Suzanne Nossel, Managing Director of PEN America, said The report shows that the recent wave of bans “represents a coordinated campaign to ban books” carried out by “sophisticated, ideological and well-resourced advocacy groups”.
“This censorship movement is turning our public schools into political battlefields, driving wedges into communities, forcing teachers and librarians from their jobs, and belying the spirit of open inquiry and intellectual freedom that underpins a thriving democracy,” Nossel said.
PEN America estimates that at least 40 percent of the bans (1,109 bans in total) are related to proposed or enacted legislation or pressure from politicians to restrict the teaching of certain subjects in the United States.
Texas has banned more books from school libraries than any other state, the data showed, with 801 books being pulled from shelves in 22 school districts.
Last October, Republican State Representative Matt Krause launched a concerted effort to crack down on inclusive literature in Texas.

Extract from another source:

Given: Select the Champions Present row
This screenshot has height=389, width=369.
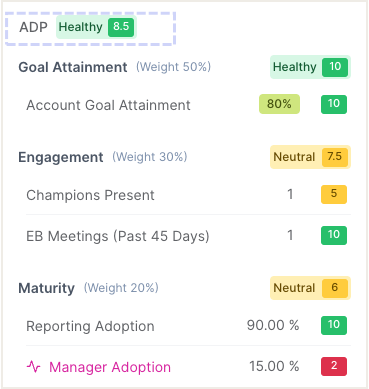Looking at the screenshot, I should [188, 195].
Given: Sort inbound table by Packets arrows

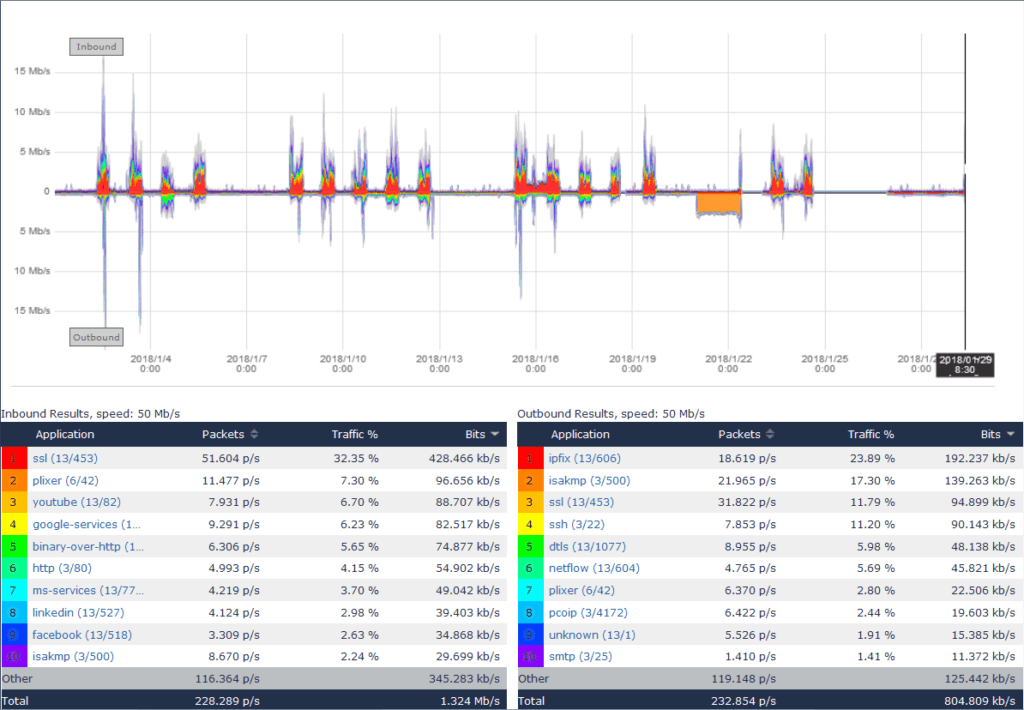Looking at the screenshot, I should coord(254,434).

Krause compiled a list of 850 books on topics that could range from gender identity and sexuality to racism “Make students uncomfortable”. He urged school districts to investigate and report on what titles they held in libraries and classrooms.

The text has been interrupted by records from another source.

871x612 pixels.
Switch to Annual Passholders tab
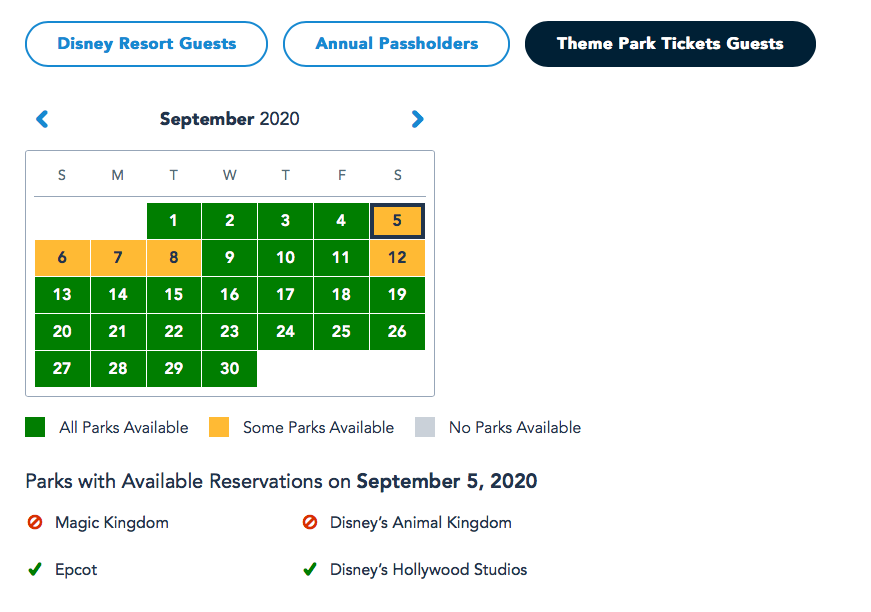click(396, 44)
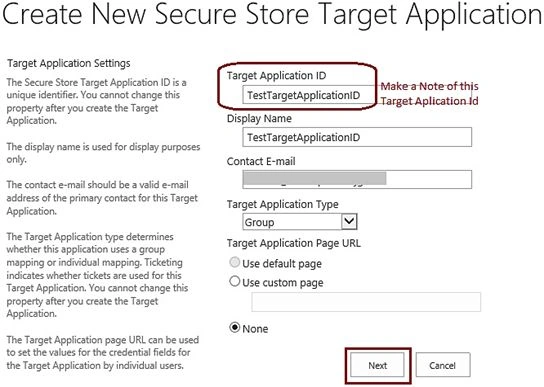Click the Next button
The width and height of the screenshot is (544, 387).
(377, 365)
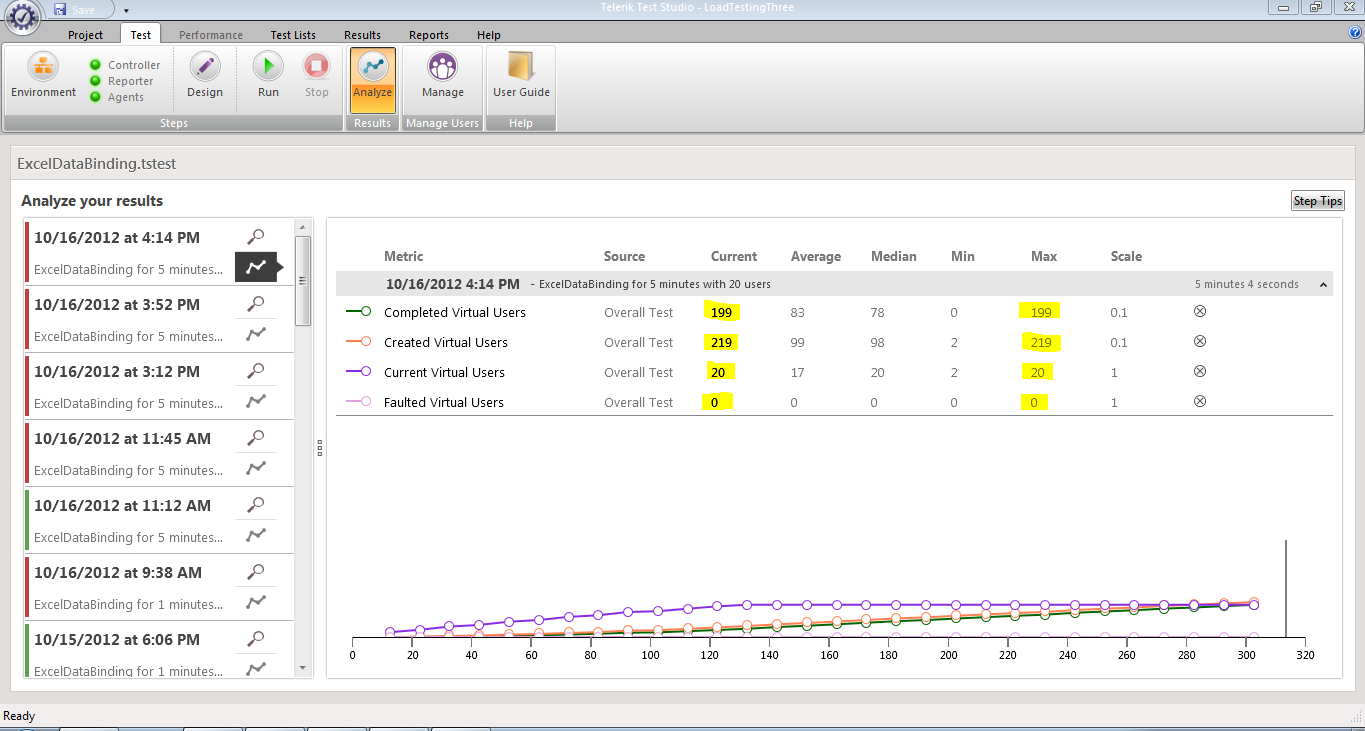Screen dimensions: 1365x731
Task: Click the Design pencil icon
Action: (x=205, y=68)
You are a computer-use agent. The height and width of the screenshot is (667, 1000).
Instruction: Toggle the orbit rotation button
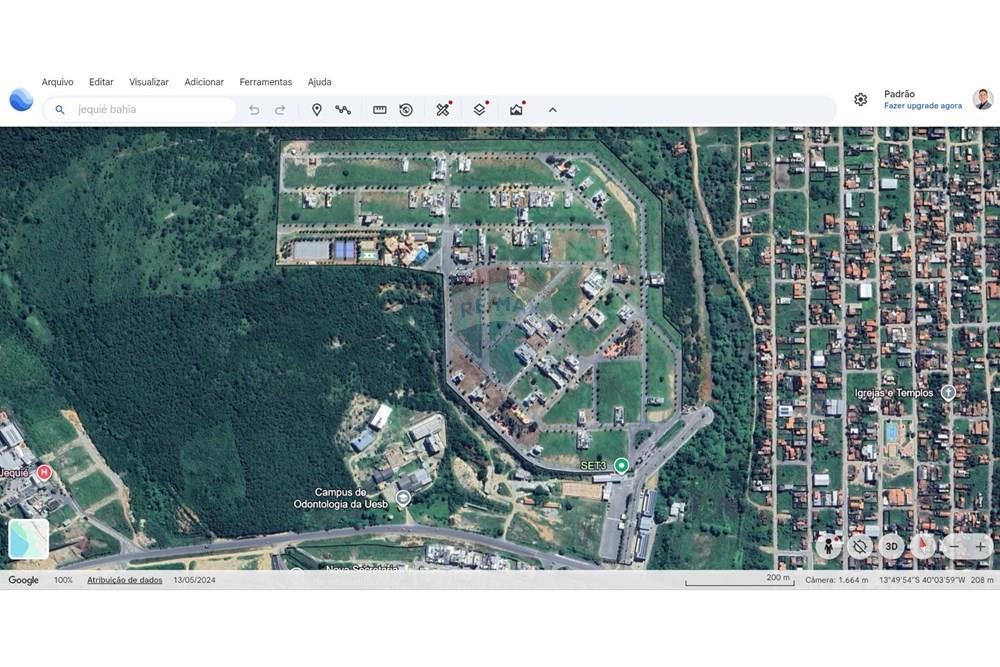tap(859, 546)

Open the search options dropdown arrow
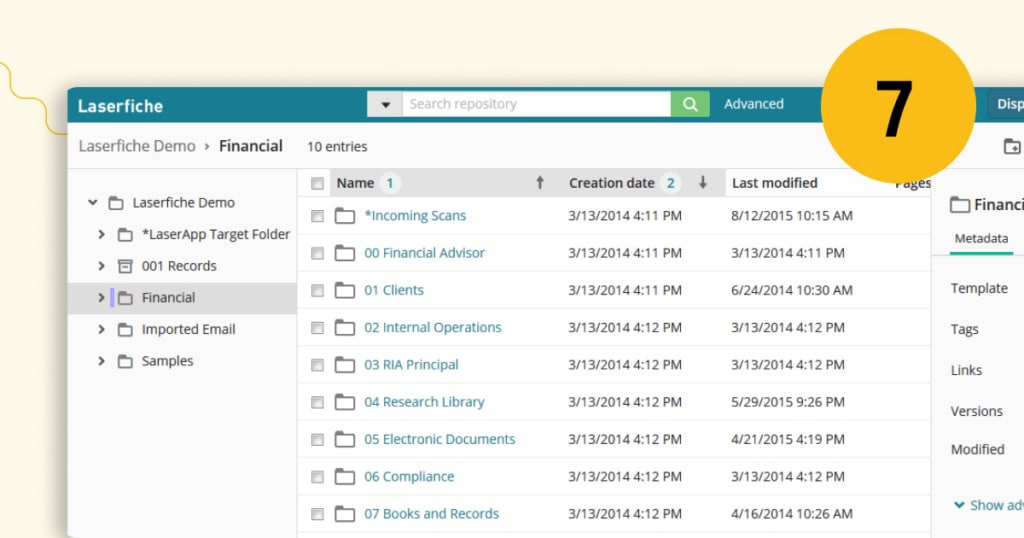point(385,104)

The move came as trans youth and their families were being targeted by Republican Gov. Gregg Abbott and other conservative politicians in the state. Countless LGBTQ+ groups and advocates have denounced this intrusive investigations into child abuse. into the supportive families of trans children as directed by Abbott.
The Republican governor’s efforts to eradicate trans children led to a heated legal battle made it to the state Supreme Court.
A Texas judge expanded a nationwide injunction on Sept. 16 to protect members of LGBTQ+ advocacy group PFLAG Inc. from damaging investigations by state officials. The group has more than 600 members in Texas, so the move was a huge legal win for families of LGBTQ+ youth.
Not surprisingly, Florida was only slightly behind Texas with 566 bans in 21 school districts. Fiercely anti-LGBTQ+ Governor Ron DeSantis signed the state treaties Don’t Say Gay law enacted in Marchdirectly targeting LGBTQ+ education in Florida schools.
“This rapidly accelerating movement has caused increasing numbers of students to lose access to literature that empowers them to meet the challenges and complexities of democratic citizenship,” said Jonathan Friedman, one of the lead authors of the PEN America report.
Friedman continued, “The work of groups organizing and advocating for banning books in schools is particularly damaging to students from historically marginalized backgrounds, who are forced to experience life-validating stories off classrooms and library shelves disappear.”